1.1 Quick Setup (All Sites via Fivetran App)

  • Description: Access is delegated to Fivetran’s pre-registered Azure app. This is the simplest method and most commonly used if you have the necessary permissions.
  • Requirements:
    • Microsoft Entra Administrator (Global Admin) with “managePermissionGrantsForAll” permission.
    • SharePoint non-admin user, if allowed by a Global Administrator. See Microsoft Entra built-in roles for details.
  • Permissions Needed by Fivetran:
    • files.read
    • offline_access
    • Sites.Read.All
  • Action: Select Quick Setup in the connection setup form and proceed to Step 4: Select Sync Strategy.

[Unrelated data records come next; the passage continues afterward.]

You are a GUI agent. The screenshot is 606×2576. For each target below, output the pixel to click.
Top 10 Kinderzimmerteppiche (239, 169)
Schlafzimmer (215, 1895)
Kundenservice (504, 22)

1.2 Connection Setup by Non-Admin User

  • Description: A non-admin can complete the setup after a Global Administrator configures permissions. This step is performed only once.
  • Sub-Steps:
    1. In the Azure Portal, go to Microsoft Entra ID.
    2. Search for Enterprise applications in the search bar and click it.
    3. Under Security in the left navigation menu, click Consent and permissions.
    4. Under User consent settings, select Allow user consent for apps from verified publishers, for selected permissions (Recommended) and click Save.
    5. Go to Permission classifications and click Add permissions.
    6. Select Microsoft Graph and add the following permissions:
      • Sites.Read.All
      • Files.Read
      • offline_access
      • profile
      • openid
      • email
    7. (Alternative) A Global Administrator can enable users to request admin consent by navigating to Microsoft Entra ID > Enterprise Applications > Consent and Permissions > Admin Consent Settings. This prompts users to request admin approval during connection authorization.
  • Action: After updating consent settings, proceed to Step 3: Find Folder URL.

1.3 Advanced Setup (Granular Access Using Your Own Azure App)

  • Description: Create and configure your own Azure app in Microsoft Entra ID for authentication with Fivetran. This method allows reuse across multiple Fivetran connections and offers granular access control.
  • Sub-Steps:
    • 1.3.1 Register Your App (Perform only once per SharePoint tenant):
      1. In the Azure Portal, go to Microsoft Entra ID > App registrations > New registration.
      2. Enter a Name for your application (needed for Fivetran configuration).
      3. Select Accounts in this organizational directory only and click Register.
      4. On the app’s Overview page, note the Application (client) ID and Directory (tenant) ID.
      5. Go to Certificates & secrets > New client secret and note the secret value.
      6. Navigate to API Permissions > Add a permission > Microsoft Graph.
      7. Select Application permissions, choose Sites.Selected, and click Add permissions.
      8. Click Grant admin consent to apply the permissions.
    • 1.3.2 Grant Access for a Selected Site (Perform only once per SharePoint site):
      1. Navigate to the SharePoint site you want to connect to Fivetran and append /_api/site/id to the site’s URL in your browser.
      2. Note the site ID from the JSON response.
      3. Sign in to Microsoft Graph Explorer with a SharePoint Administrator (or higher) account.
      4. In Graph Explorer, click your avatar, select Consent to permissions, and choose Consent for Sites.FullControl.All.
      5. Make a POST request to https://graph.microsoft.com/v1.0/sites/{site_id}/permissions with:
        • Request Header: Content-Type: application/json
        • Request Body:{
             "roles": ["read"],
             "grantedToIdentities": [
                 {
                     "application": {
                         "id": "<application_client_id>",
                         "displayName": "<application_name>"
                     }
                 }
             ]
          }
        • Replace {site_id}, <application_client_id>, and <application_name> with values from previous steps.
      6. Allow up to a minute for changes to reflect in the SharePoint app.
  • Action: Proceed to Step 3: Find Folder URL.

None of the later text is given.